TASK TO CARRY OUT |
Please copy every line below that contains the string "dropdown".

DATA FOR REVIEW |
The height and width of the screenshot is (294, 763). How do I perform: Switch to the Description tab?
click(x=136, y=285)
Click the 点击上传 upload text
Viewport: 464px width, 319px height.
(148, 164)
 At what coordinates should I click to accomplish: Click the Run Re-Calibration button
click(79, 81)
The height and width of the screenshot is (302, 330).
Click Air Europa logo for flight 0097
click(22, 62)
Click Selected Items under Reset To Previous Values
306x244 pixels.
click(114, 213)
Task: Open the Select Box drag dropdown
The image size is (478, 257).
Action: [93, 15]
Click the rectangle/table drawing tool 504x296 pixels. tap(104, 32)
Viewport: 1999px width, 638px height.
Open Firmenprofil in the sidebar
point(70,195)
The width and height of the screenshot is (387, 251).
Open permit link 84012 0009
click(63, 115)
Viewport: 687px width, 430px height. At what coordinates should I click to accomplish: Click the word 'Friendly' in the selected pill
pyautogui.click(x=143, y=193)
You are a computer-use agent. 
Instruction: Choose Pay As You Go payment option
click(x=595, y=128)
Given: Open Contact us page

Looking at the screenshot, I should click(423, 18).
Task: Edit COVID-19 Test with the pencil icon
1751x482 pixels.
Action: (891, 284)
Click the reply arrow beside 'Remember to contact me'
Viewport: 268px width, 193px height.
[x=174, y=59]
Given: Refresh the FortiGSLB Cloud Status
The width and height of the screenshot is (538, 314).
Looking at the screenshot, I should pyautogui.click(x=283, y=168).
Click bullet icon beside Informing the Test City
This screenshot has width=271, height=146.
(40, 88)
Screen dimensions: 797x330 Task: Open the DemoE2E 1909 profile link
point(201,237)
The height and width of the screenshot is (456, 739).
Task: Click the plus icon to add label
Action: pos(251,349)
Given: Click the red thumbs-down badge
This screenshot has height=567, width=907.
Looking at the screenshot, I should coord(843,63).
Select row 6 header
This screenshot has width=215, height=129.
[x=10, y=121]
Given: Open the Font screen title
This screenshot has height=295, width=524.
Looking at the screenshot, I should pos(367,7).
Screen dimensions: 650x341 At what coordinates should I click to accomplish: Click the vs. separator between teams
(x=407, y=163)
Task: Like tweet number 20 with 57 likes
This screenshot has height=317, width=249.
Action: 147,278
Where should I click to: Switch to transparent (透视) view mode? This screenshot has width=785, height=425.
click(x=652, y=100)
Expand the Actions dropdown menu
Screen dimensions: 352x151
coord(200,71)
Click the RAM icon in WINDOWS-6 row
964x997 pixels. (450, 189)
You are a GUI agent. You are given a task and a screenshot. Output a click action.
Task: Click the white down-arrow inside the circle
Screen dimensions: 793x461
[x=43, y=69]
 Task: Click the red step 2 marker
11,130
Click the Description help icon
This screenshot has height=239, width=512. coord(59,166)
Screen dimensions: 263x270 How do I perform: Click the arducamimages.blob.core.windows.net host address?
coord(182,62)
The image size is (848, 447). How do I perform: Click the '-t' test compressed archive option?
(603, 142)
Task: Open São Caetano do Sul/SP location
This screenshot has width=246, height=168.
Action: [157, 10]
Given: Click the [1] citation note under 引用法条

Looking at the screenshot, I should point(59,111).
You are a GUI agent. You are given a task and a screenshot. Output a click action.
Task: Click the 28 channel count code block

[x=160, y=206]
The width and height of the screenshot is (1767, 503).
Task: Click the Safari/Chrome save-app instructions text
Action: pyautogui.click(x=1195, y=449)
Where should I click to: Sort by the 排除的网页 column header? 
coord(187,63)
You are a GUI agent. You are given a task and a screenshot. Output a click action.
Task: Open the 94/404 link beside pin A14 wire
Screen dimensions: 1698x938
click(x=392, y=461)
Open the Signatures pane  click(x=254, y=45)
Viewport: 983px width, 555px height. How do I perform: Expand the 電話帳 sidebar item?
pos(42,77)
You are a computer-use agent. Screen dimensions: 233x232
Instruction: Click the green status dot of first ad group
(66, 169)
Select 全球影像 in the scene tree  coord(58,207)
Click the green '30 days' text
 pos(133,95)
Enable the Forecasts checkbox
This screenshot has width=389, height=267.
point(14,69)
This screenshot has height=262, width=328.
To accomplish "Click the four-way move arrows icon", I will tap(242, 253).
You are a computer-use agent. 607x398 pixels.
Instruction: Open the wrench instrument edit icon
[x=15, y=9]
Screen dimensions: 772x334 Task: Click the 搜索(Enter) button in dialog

SOLUTION TO THIS EXERCISE |
Task: Open the Select Box drag dropdown
Expand the Actions dropdown menu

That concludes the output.